[[ Supplied material, beginning ]]

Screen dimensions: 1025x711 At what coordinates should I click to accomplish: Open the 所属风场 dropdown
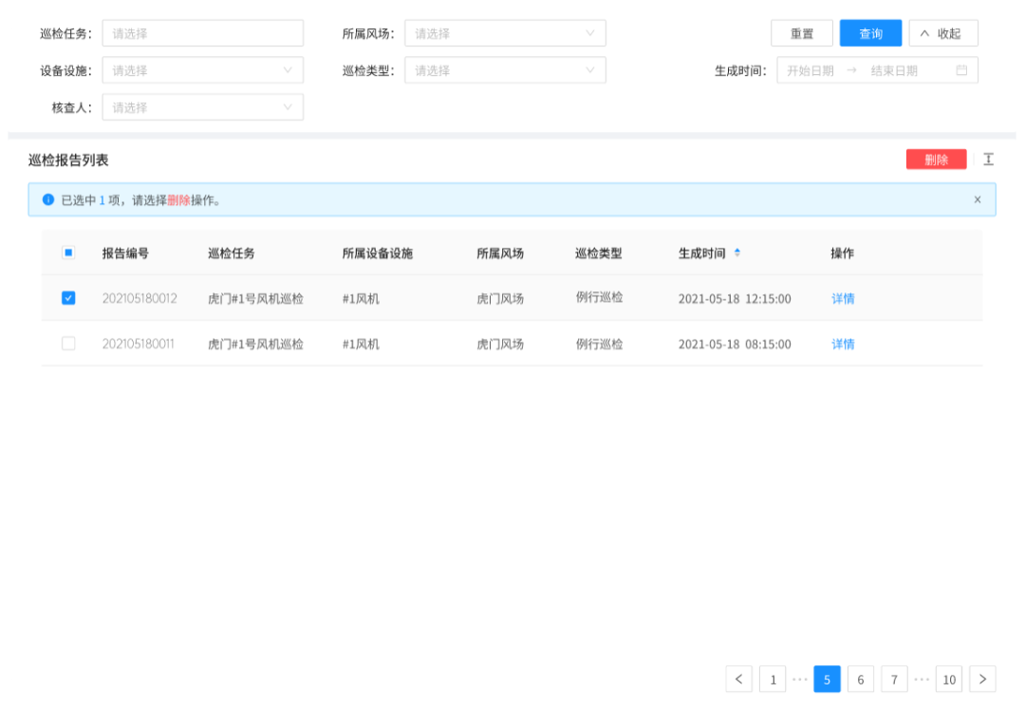[505, 33]
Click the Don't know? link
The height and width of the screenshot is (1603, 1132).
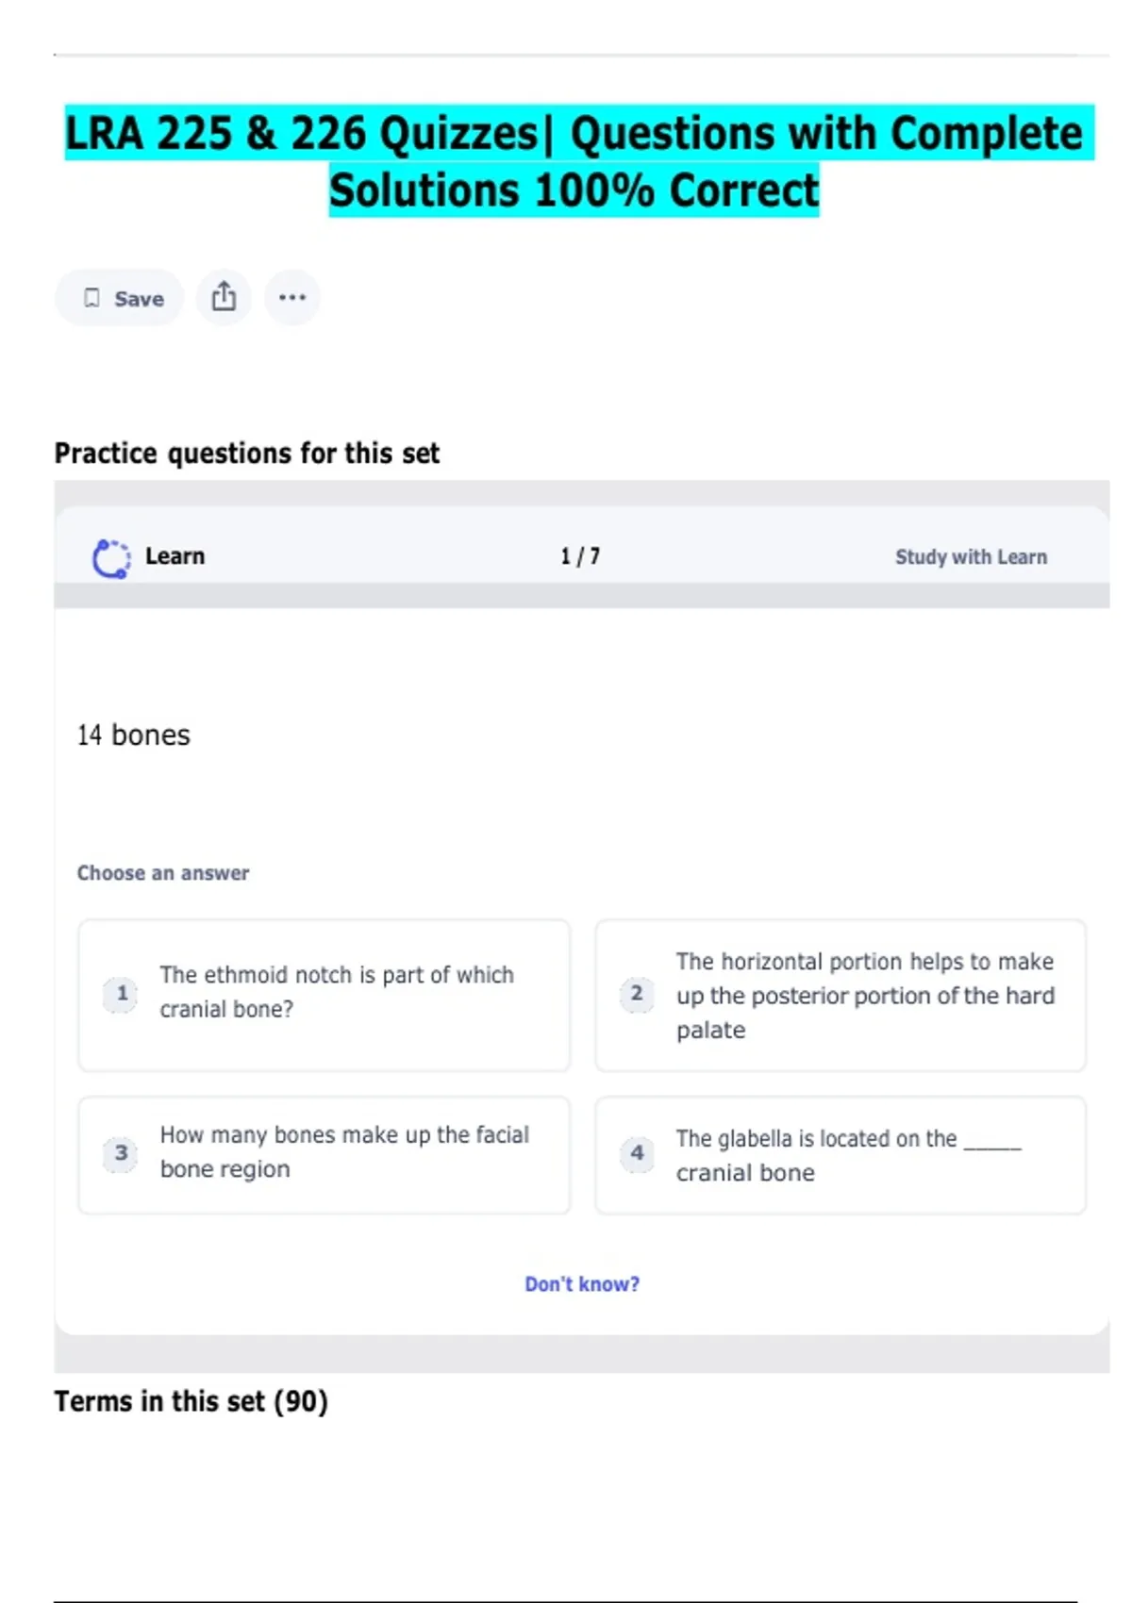click(582, 1284)
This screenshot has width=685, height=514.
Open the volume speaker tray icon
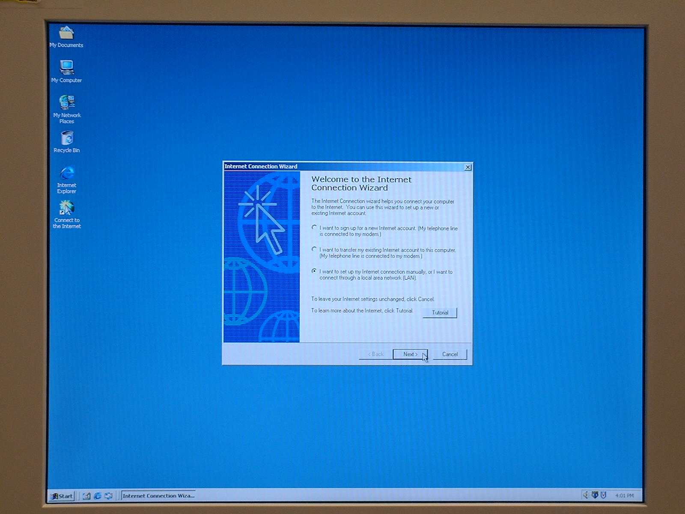tap(585, 495)
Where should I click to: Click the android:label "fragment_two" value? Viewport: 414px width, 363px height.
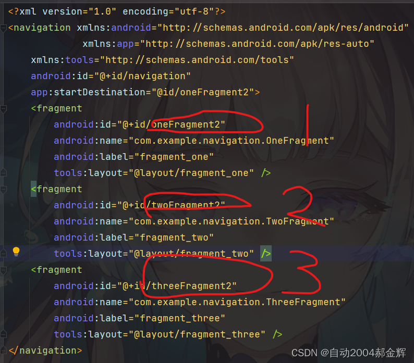pyautogui.click(x=174, y=237)
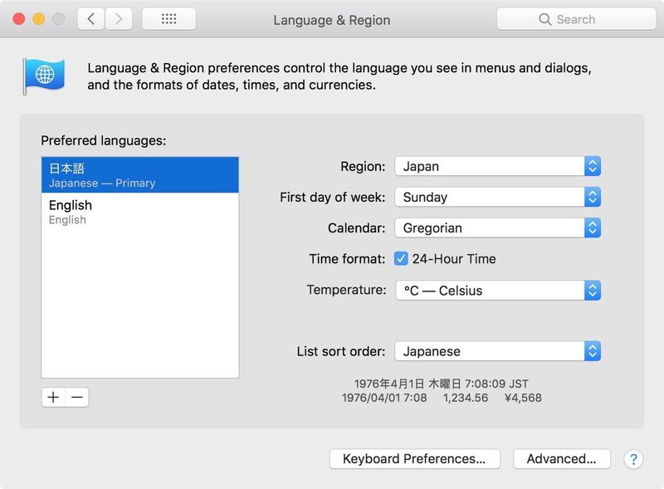Select English in preferred languages list
Screen dimensions: 664x489
click(x=139, y=212)
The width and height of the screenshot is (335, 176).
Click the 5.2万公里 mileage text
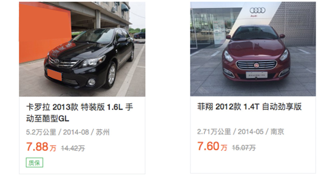click(41, 132)
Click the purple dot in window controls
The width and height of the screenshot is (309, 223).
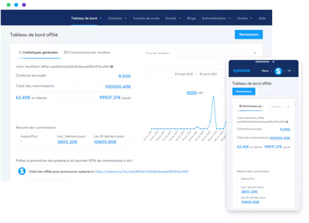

[[ Supplied material, end ]]

What you should do
In the records, the line containing "Click the purple dot in window controls" starts the span and the final line ends it. Output exactly that span, both ends included, with no pictures and nothing else.

Exercise result
Click the purple dot in window controls
The width and height of the screenshot is (309, 223).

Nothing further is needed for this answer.